Work instruction: Retype, character for character, the part of the passage on genotype and phenotype file formats that begins with the words "Conversion among genotype" and ends with "to convert it.".

VCF | HapMap | HapMap Diploid | Plink | HDF5 | Phylip (interleaved or sequential) | Table

This may be done using the Tassel GUI (graphical user interface) or on command line.

Alternatively, you can use vcftools to convert a VCF or BCF (binary VCF) to the following formats:

BEAGLE | IMPUTE | LDhat | Plink | Plink TPED (transposed) | Numeric Matrix

Conversion among genotype files is typically relatively simple but can be more complicated when converting between phased or unphased genotypes or when files with multi-allelic sites need to be converted to contain only bi-allelic sites.

As for phenotype formats, the main issue is typically determining what format you need for your program of choice and then figuring out how best to convert it.

Plink format for phenotypes has the following tab-delimited structure:

  • FID = Family ID
  • IID = Individual ID

In this example, I don't have FIDs so the IID is just repeated for both.

FID IID Phenotype1 ... PhenotypeN
Indiv1 Indiv1 0 ... 0
Indiv2 Indiv2 3 ... 2

This is slightly different from the Tassel tab-delimited format for phenotypes:

<Trait> Phenotype1 ... PhenotypeN
Indiv1 0 ... 0
Indiv2 3 ... 2

Tassel will allow you to save a phenotype file into either Tassel or Plink format.

If you're running GAPIT, then the phenotype file is read into an R dataframe. That means that the delimiter used is less important since files can be read with "read.csv" or "read.table". However, you will generally want the file to looks like this:

Taxa Phenotype1 ... PhenotypeN
Indiv1 0 ... 0
Indiv2 3 ... 2

And, when you read the file, you want to designate that there are headers for the phenotype file ("head=TRUE"). Don't do this for the genotype file, though (in HapMap format). Even though there is a header, it should be read as "head=FALSE" so that the header occurs on the first row.

Entries shown:
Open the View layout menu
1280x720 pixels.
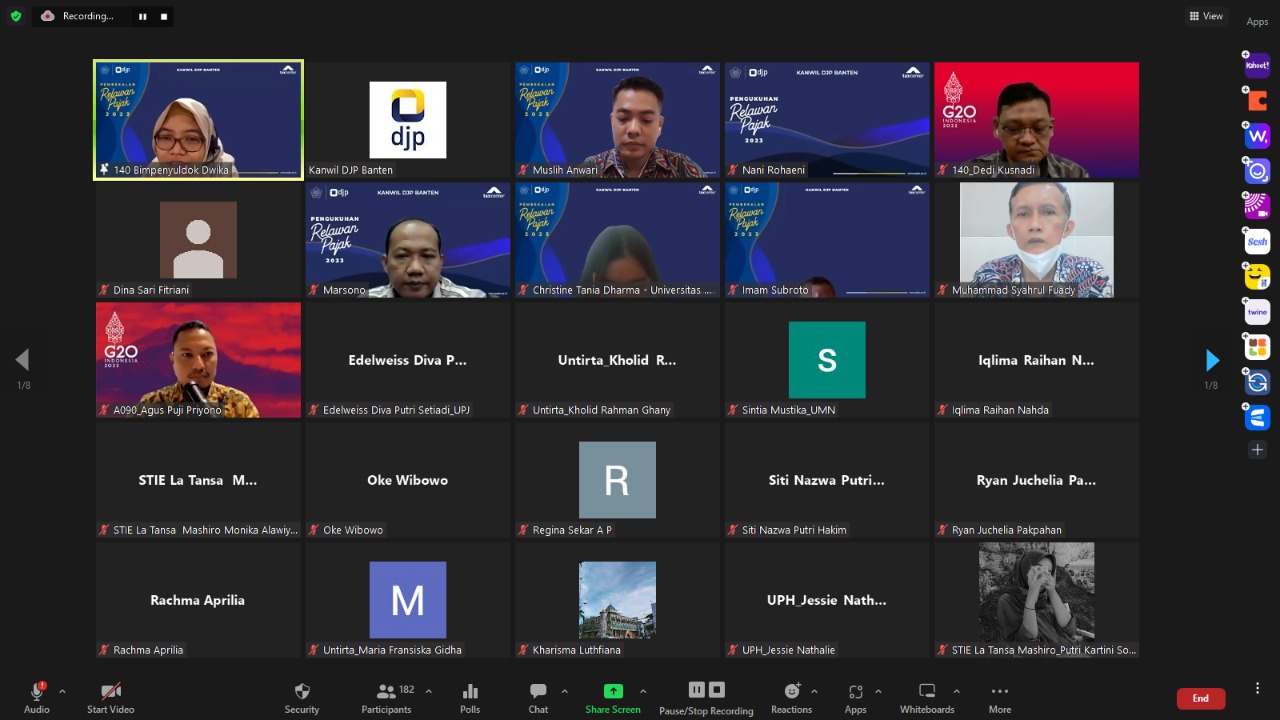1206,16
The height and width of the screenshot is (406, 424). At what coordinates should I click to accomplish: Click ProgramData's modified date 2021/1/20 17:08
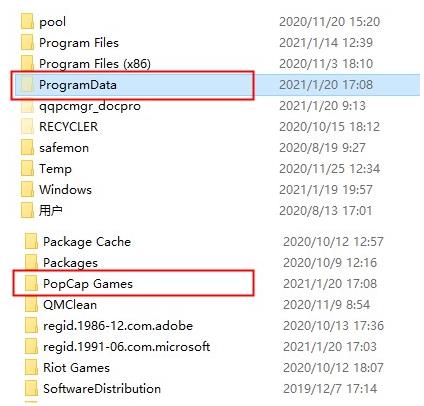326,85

==

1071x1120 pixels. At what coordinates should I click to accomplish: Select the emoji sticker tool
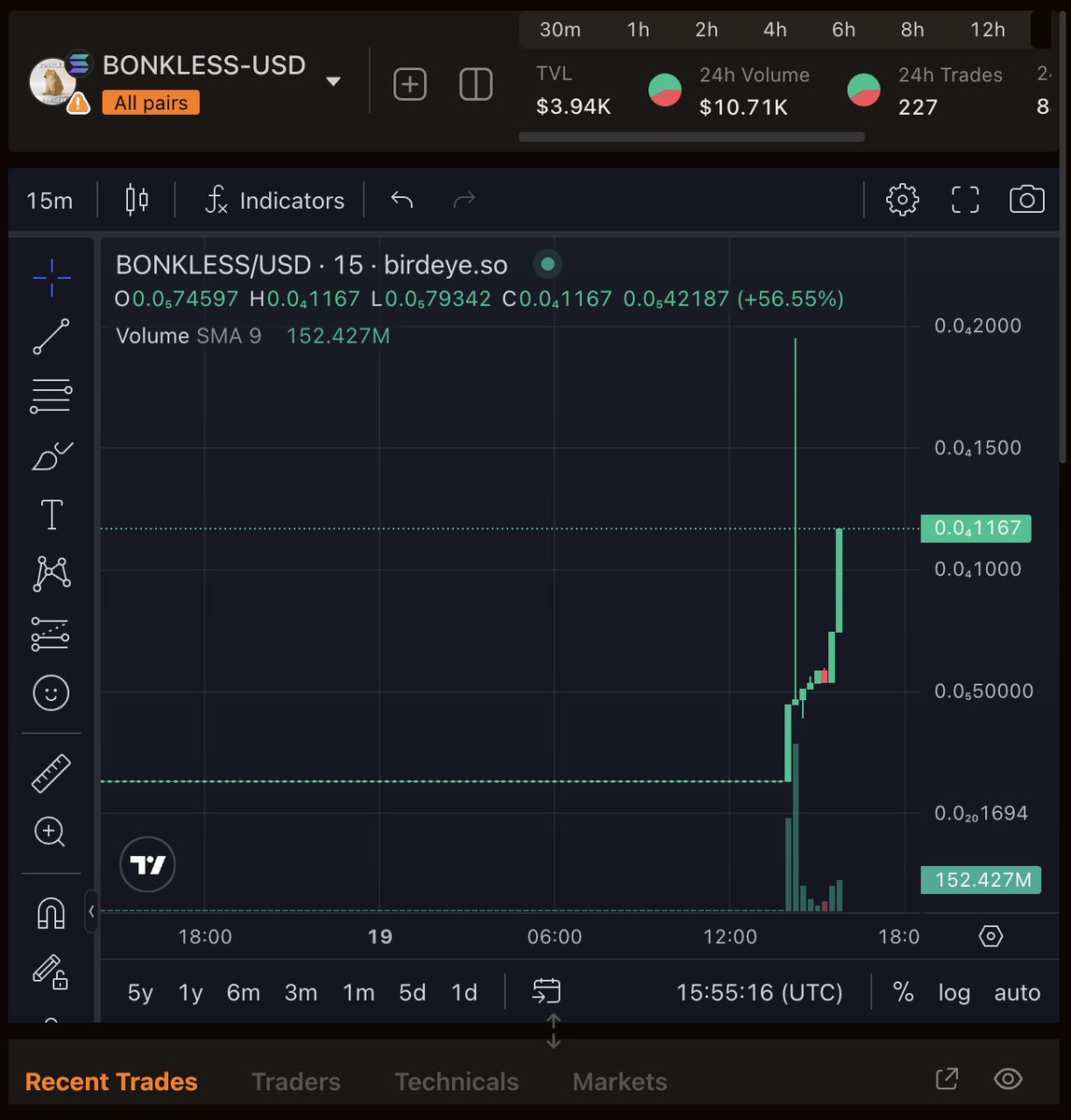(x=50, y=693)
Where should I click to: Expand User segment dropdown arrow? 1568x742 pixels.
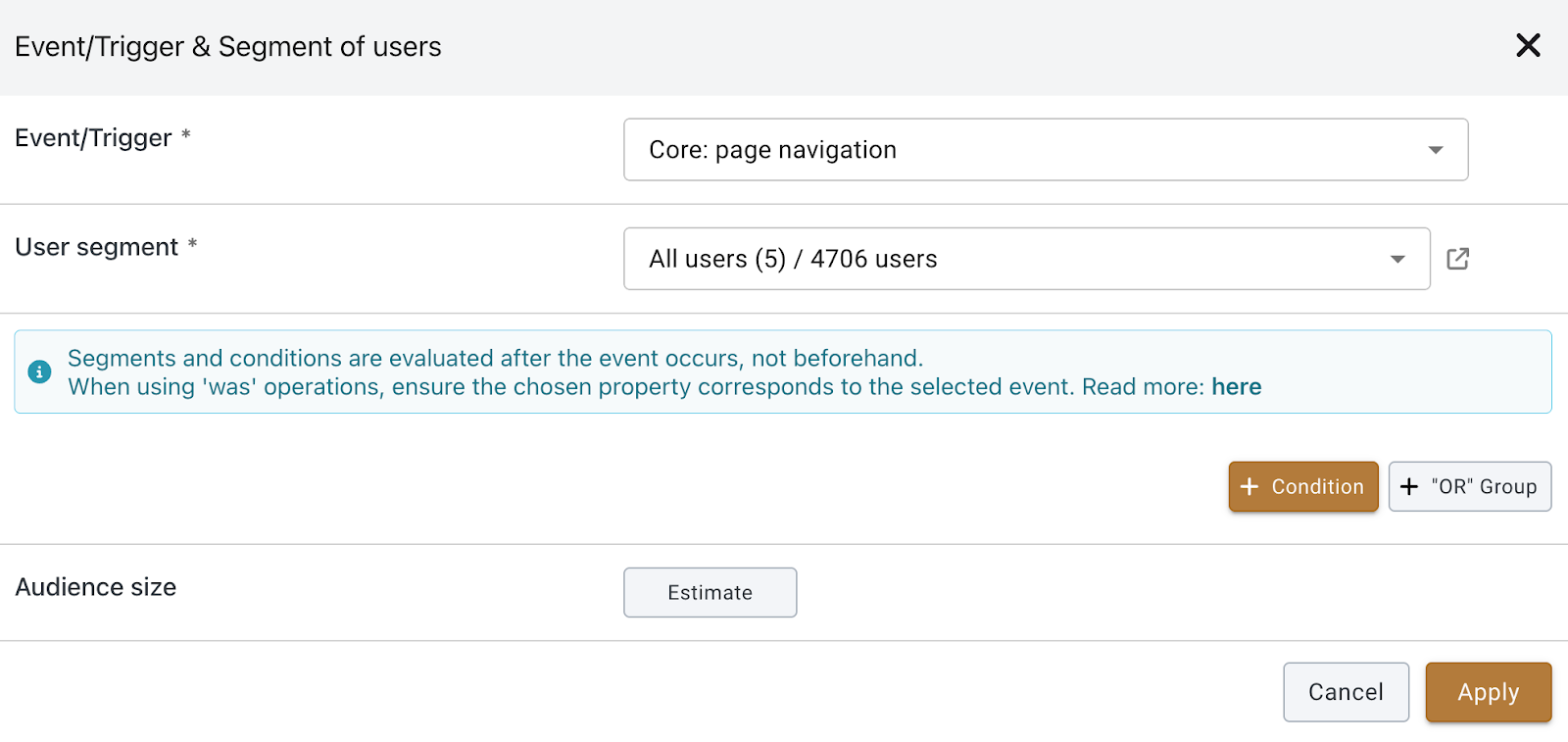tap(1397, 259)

Final answer:
Conversion among genotype files is typically relatively simple but can be more complicated when converting between phased or unphased genotypes or when files with multi-allelic sites need to be converted to contain only bi-allelic sites.

As for phenotype formats, the main issue is typically determining what format you need for your program of choice and then figuring out how best to convert it.